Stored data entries
=== Section Start ===
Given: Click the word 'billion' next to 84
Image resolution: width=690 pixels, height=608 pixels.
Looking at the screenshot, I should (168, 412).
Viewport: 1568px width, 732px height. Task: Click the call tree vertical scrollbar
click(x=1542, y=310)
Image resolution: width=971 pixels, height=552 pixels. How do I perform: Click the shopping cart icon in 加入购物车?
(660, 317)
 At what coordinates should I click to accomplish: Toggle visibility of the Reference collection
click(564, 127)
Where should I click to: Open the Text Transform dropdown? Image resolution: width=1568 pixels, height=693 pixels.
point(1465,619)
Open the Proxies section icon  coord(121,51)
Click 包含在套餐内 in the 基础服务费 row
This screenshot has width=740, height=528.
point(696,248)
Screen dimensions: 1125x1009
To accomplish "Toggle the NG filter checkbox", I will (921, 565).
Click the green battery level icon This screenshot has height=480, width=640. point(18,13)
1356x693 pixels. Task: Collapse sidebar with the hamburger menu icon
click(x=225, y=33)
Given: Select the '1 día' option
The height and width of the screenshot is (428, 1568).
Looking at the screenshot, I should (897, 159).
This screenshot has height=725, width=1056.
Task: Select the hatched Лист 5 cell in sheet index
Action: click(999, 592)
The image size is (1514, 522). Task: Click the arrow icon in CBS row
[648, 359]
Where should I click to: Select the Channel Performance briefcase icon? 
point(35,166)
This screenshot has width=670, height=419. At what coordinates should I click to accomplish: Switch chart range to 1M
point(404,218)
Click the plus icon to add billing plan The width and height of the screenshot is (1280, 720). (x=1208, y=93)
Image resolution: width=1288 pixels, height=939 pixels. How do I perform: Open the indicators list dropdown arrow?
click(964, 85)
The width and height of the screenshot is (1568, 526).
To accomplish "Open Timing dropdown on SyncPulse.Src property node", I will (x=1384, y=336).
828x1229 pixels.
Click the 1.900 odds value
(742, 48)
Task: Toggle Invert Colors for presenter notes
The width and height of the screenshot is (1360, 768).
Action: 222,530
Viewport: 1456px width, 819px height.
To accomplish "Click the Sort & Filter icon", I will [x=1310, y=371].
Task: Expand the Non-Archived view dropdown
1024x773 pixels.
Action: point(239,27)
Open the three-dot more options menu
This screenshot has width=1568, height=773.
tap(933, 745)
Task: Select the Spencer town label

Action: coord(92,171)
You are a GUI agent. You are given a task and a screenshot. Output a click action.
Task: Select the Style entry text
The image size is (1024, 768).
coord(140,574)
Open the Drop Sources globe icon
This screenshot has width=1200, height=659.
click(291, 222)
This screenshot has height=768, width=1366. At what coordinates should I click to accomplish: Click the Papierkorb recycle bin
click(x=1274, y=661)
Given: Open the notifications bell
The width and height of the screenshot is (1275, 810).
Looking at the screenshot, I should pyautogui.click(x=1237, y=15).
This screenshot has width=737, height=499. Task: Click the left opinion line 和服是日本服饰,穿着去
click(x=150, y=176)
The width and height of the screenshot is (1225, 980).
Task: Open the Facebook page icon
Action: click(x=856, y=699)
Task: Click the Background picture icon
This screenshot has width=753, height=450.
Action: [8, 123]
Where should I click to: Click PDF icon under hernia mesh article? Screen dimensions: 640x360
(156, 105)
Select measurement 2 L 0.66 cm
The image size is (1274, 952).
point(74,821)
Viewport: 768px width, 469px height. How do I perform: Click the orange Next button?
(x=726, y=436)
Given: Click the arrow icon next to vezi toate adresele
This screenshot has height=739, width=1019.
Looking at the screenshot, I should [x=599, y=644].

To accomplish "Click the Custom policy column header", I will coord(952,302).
=== Section End ===
▶ What is required
Without omitting any record, transcribe the data exactly.

▶ Answer area
Given: Click the word 'billion' next to 84
Image resolution: width=690 pixels, height=608 pixels.
Looking at the screenshot, I should (168, 412).
Viewport: 1568px width, 732px height. Task: Click the call tree vertical scrollbar
click(x=1542, y=310)
Image resolution: width=971 pixels, height=552 pixels. How do I perform: Click the shopping cart icon in 加入购物车?
(660, 317)
 At what coordinates should I click to accomplish: Toggle visibility of the Reference collection
click(564, 127)
Where should I click to: Open the Text Transform dropdown? Image resolution: width=1568 pixels, height=693 pixels.
point(1465,619)
Open the Proxies section icon  coord(121,51)
Click 包含在套餐内 in the 基础服务费 row
This screenshot has width=740, height=528.
point(696,248)
Screen dimensions: 1125x1009
To accomplish "Toggle the NG filter checkbox", I will (921, 565).
Click the green battery level icon This screenshot has height=480, width=640. point(18,13)
1356x693 pixels. Task: Collapse sidebar with the hamburger menu icon
click(x=225, y=33)
Given: Select the '1 día' option
The height and width of the screenshot is (428, 1568).
Looking at the screenshot, I should (897, 159).
This screenshot has height=725, width=1056.
Task: Select the hatched Лист 5 cell in sheet index
Action: click(999, 592)
The image size is (1514, 522). Task: Click the arrow icon in CBS row
[648, 359]
Where should I click to: Select the Channel Performance briefcase icon? 
point(35,166)
This screenshot has width=670, height=419. At what coordinates should I click to accomplish: Switch chart range to 1M
point(404,218)
Click the plus icon to add billing plan The width and height of the screenshot is (1280, 720). (x=1208, y=93)
Image resolution: width=1288 pixels, height=939 pixels. How do I perform: Open the indicators list dropdown arrow?
click(964, 85)
The width and height of the screenshot is (1568, 526).
To accomplish "Open Timing dropdown on SyncPulse.Src property node", I will (x=1384, y=336).
828x1229 pixels.
Click the 1.900 odds value
(742, 48)
Task: Toggle Invert Colors for presenter notes
The width and height of the screenshot is (1360, 768).
Action: 222,530
Viewport: 1456px width, 819px height.
To accomplish "Click the Sort & Filter icon", I will [x=1310, y=371].
Task: Expand the Non-Archived view dropdown
1024x773 pixels.
Action: point(239,27)
Open the three-dot more options menu
This screenshot has width=1568, height=773.
tap(933, 745)
Task: Select the Spencer town label

Action: coord(92,171)
You are a GUI agent. You are given a task and a screenshot. Output a click action.
Task: Select the Style entry text
The image size is (1024, 768).
coord(140,574)
Open the Drop Sources globe icon
This screenshot has width=1200, height=659.
click(291, 222)
This screenshot has height=768, width=1366. At what coordinates should I click to accomplish: Click the Papierkorb recycle bin
click(x=1274, y=661)
Given: Open the notifications bell
The width and height of the screenshot is (1275, 810).
Looking at the screenshot, I should pyautogui.click(x=1237, y=15).
This screenshot has width=737, height=499. Task: Click the left opinion line 和服是日本服饰,穿着去
click(x=150, y=176)
The width and height of the screenshot is (1225, 980).
Task: Open the Facebook page icon
Action: click(x=856, y=699)
Task: Click the Background picture icon
This screenshot has width=753, height=450.
Action: [8, 123]
Where should I click to: Click PDF icon under hernia mesh article? Screen dimensions: 640x360
(156, 105)
Select measurement 2 L 0.66 cm
The image size is (1274, 952).
point(74,821)
Viewport: 768px width, 469px height. How do I perform: Click the orange Next button?
(x=726, y=436)
Given: Click the arrow icon next to vezi toate adresele
This screenshot has height=739, width=1019.
Looking at the screenshot, I should [x=599, y=644].

To accomplish "Click the Custom policy column header", I will coord(952,302).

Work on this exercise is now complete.